He might have had the chance to see her one last time, had the Islamabad High Court decided to suspend the accountability court’s sentence. It is hard to read the minds of judges, but the manner in which the National Accountability Bureau (NAB) found itself defenceless before the court, and the observations of the two-member bench hearing the case, suggested that Nawaz's plea was at least plausible in its eyes.

For Nawaz Sharif, his children are another source of sadness. They have lost their mother. Maryam, his daughter, is with him in jail. The thought that the departed soul wanted to see her daughter must also be hurtful for Nawaz. The fact that Maryam didn’t speak to her mother, lest she came to know they are in jail, is something that might haunt her for life.

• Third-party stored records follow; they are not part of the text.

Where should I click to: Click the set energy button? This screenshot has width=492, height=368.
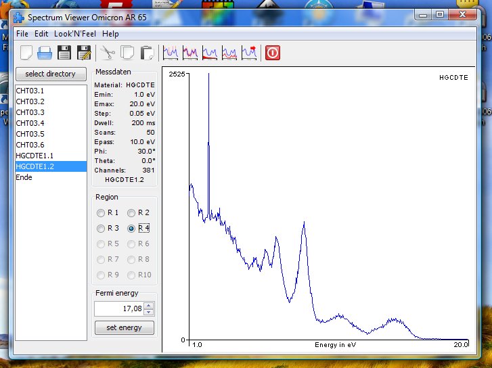click(x=124, y=328)
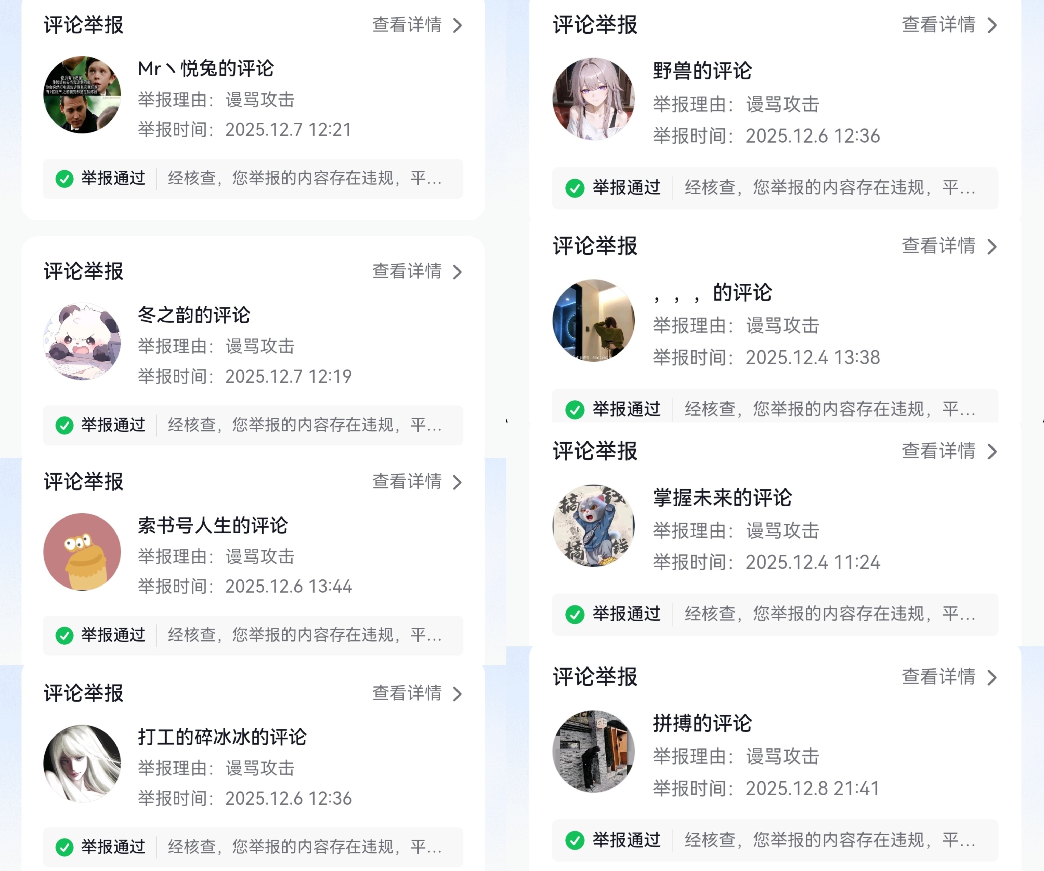Click green check icon on 拼搏 report
The image size is (1044, 871).
pos(575,840)
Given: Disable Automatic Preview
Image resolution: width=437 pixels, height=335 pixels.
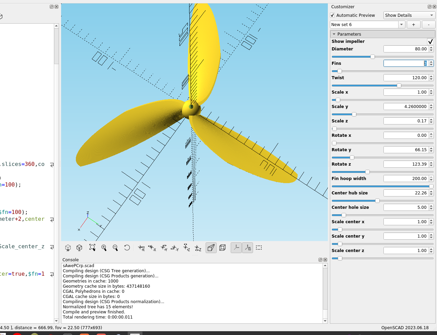Looking at the screenshot, I should click(x=332, y=15).
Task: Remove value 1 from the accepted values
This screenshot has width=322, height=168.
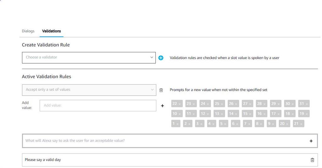Action: pos(178,124)
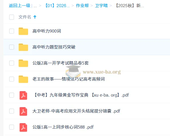170x136 pixels.
Task: Tick the checkbox for 高中听力题型技巧突破
Action: [x=11, y=47]
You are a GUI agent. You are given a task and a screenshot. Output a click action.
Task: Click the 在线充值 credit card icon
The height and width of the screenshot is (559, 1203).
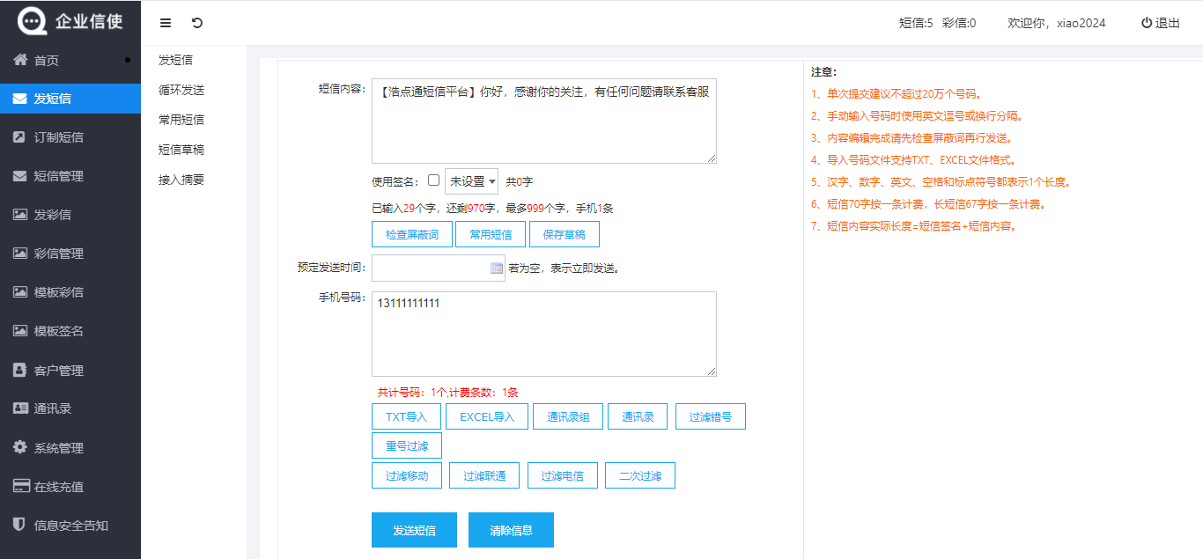21,486
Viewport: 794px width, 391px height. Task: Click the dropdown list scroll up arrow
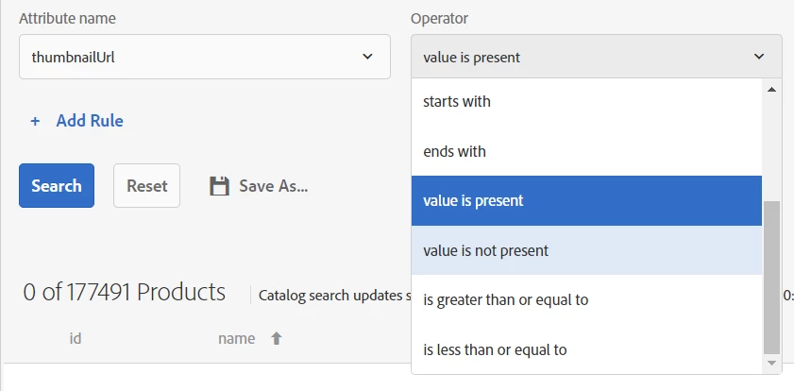click(771, 90)
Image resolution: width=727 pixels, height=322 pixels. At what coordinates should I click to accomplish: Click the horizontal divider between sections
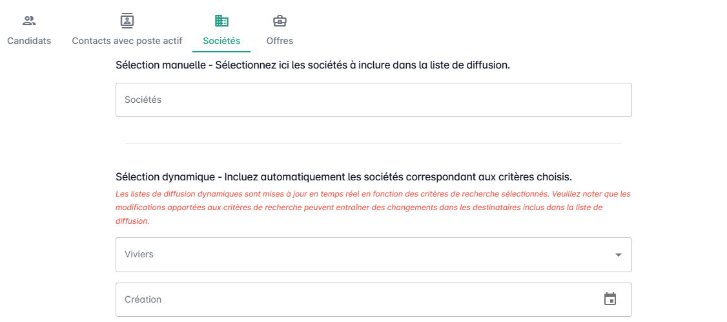(373, 143)
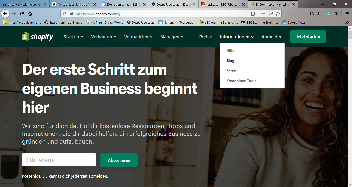Bookmark this page with the star icon
Image resolution: width=352 pixels, height=187 pixels.
pos(278,14)
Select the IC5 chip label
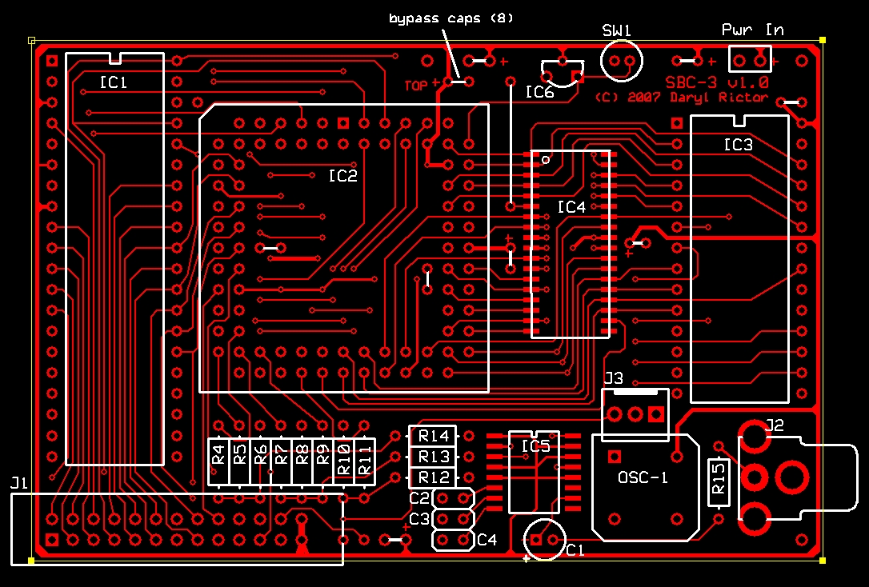The height and width of the screenshot is (587, 869). (535, 445)

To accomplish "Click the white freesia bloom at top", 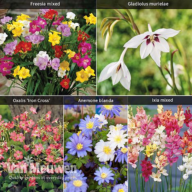I will point(71,16).
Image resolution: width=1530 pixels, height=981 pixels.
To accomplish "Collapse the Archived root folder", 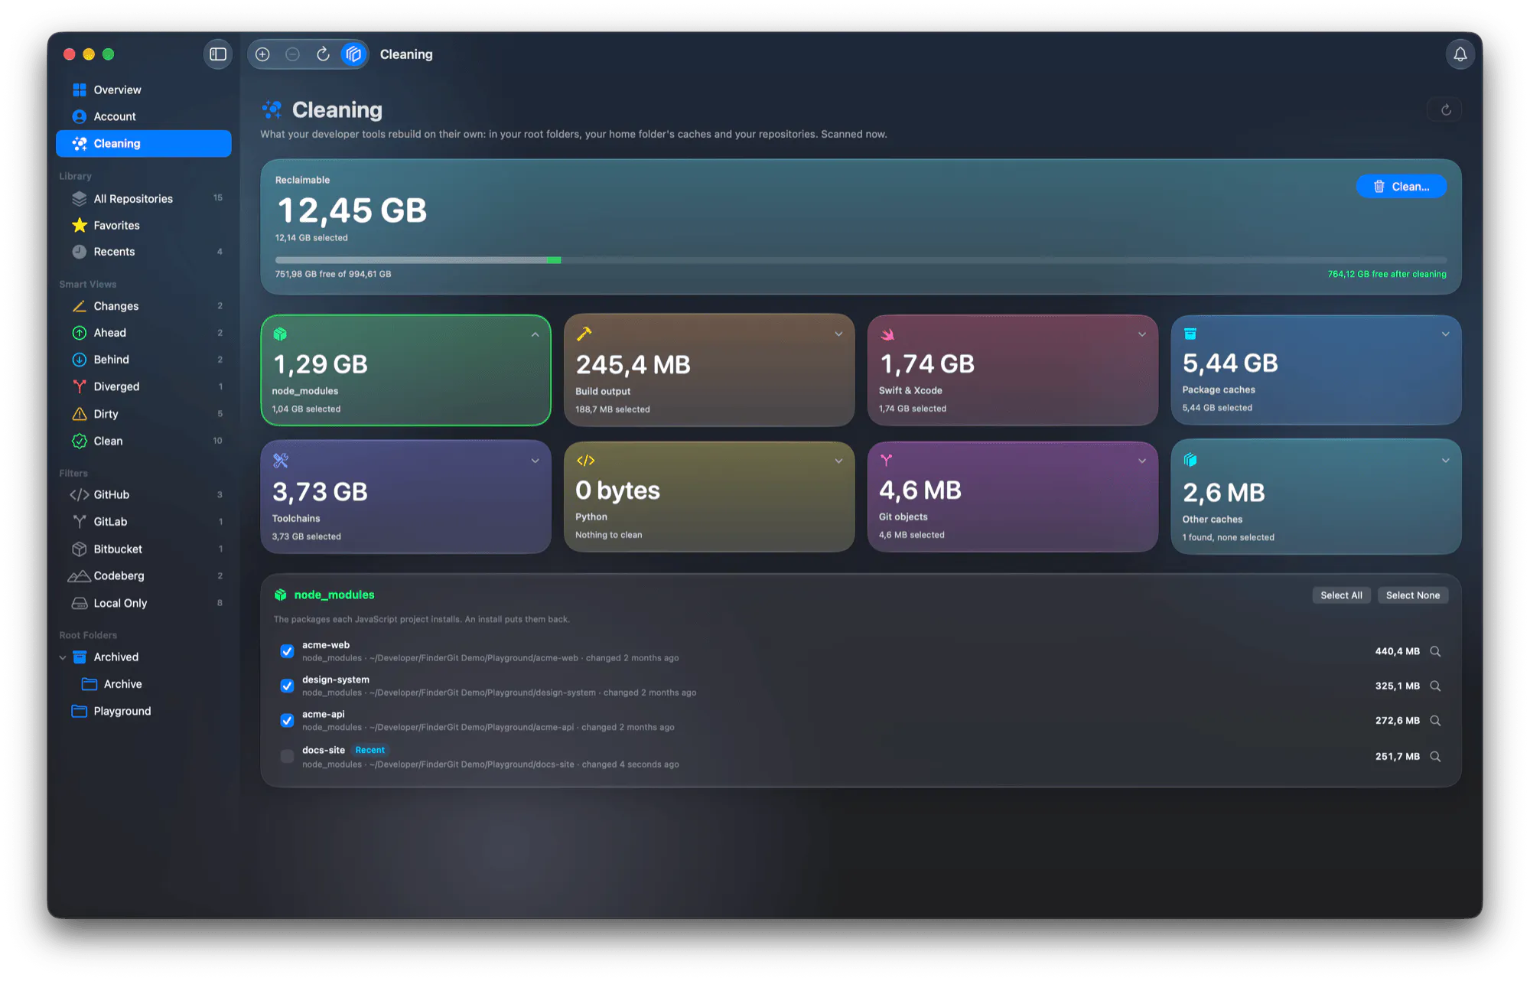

While Nawaz Sharif and Maryam would be released on parole to attend the funeral, Hassan and Hussain won’t accompany the dead body of their mother. This would also hurt their father who, himself, was unable to attend the burial of his father, Mian Sharif.

The entire family was in exile in Saudi Arabia at the time of the passing of the elder Sharif. The Musharraf government didn’t allowed Nawaz to accompany his father’s dead body to Lahore. Now his sons have met the same fate. Although there is no official ban on their return, they would be arrested on arrival because the accountability court has declared them proclaimed offenders.

This has not only happened to Nawaz Sharif. The Bhutto family underwent an identical crisis after the hanging of Zulfiqar Ali Bhutto. Begum Nusrat Bhutto and Benazir Bhutto were detained at Sihala Rest House on the outskirts of Islamabad. They were allowed a last meeting without being told it was the last. The family only came to know when ZAB insisted that the jailer tell them.

When his corpse was airlifted to Larkana for burial, the wife and daughter were not allowed to participate. Zia-ul-Haq said that Islam does not allow women to attend funerals. ZAB's sons Murtaza Bhutto and Shahnawaz Bhutto were in exile at the time. So the funeral was attended by just a dozen people.

The murder case that resulted in the hanging of ZAB later turned out a fabricated act of litigation and Justice Naseem Hassan Shah, who was a member of the bench which handed him the death sentence, later admitted the judges did so under pressure from the military.